[Information given — start]

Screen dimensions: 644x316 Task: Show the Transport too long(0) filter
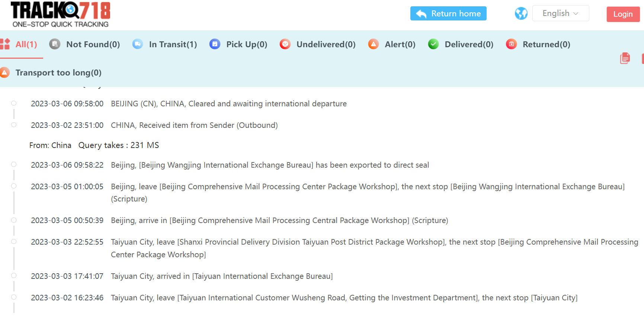(x=58, y=72)
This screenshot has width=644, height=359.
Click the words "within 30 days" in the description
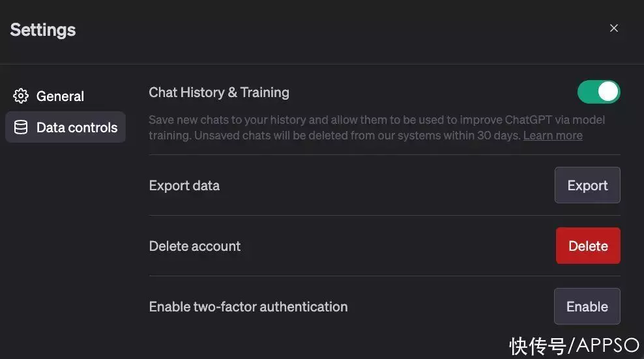coord(485,136)
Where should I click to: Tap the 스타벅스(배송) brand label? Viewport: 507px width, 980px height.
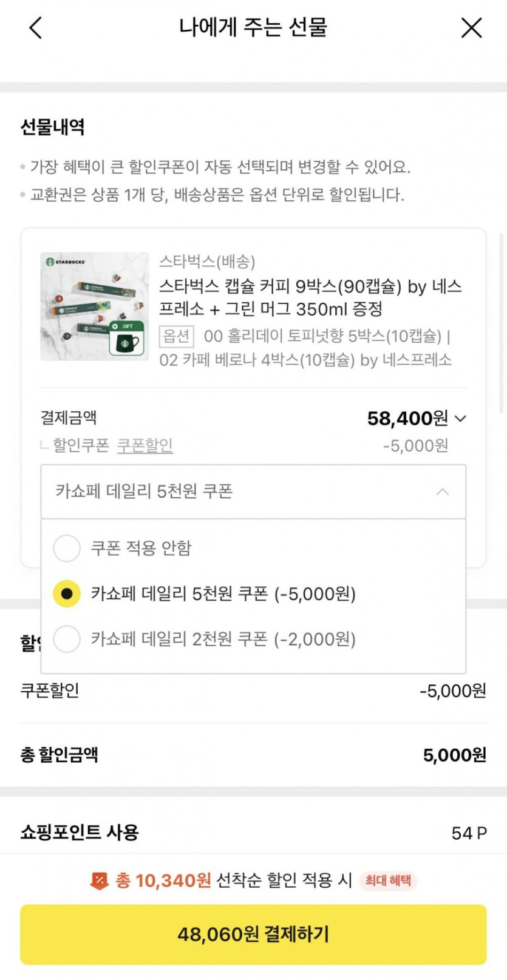[x=207, y=262]
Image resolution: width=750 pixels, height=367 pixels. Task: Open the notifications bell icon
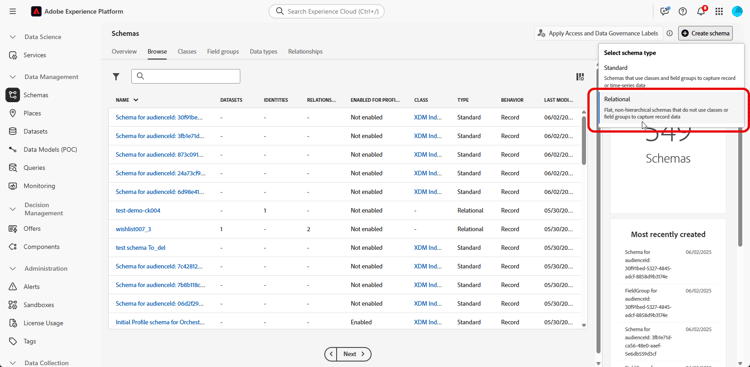701,11
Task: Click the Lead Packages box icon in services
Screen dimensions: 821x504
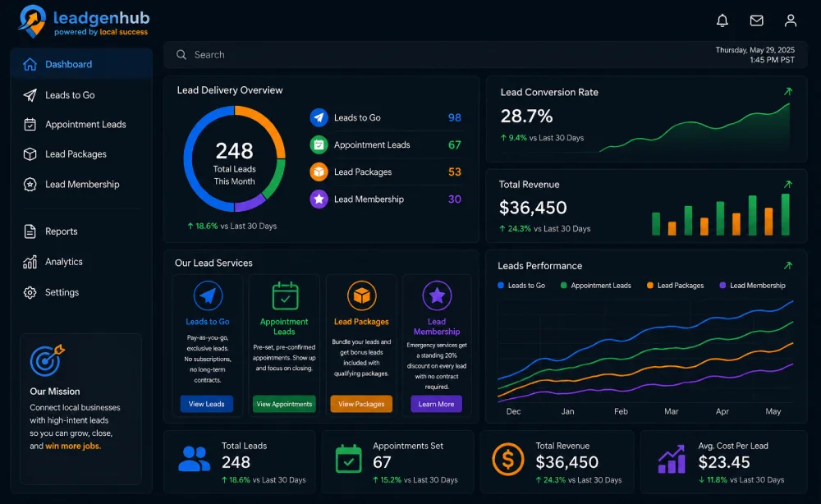Action: [361, 296]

[Information given — finish]

Each entry above is to be duplicated exactly, and its pictures omitted.

Screen dimensions: 644x316 Task: Show the Transport too long(0) filter
(x=58, y=72)
This screenshot has width=644, height=359.
Click the words "within 30 days" in the description
coord(485,136)
Where should I click to: Tap the 스타벅스(배송) brand label? Viewport: 507px width, 980px height.
[x=207, y=262]
Image resolution: width=750 pixels, height=367 pixels. Task: Open the notifications bell icon
701,11
Task: Click the Lead Packages box icon in services
Screen dimensions: 821x504
Action: [361, 296]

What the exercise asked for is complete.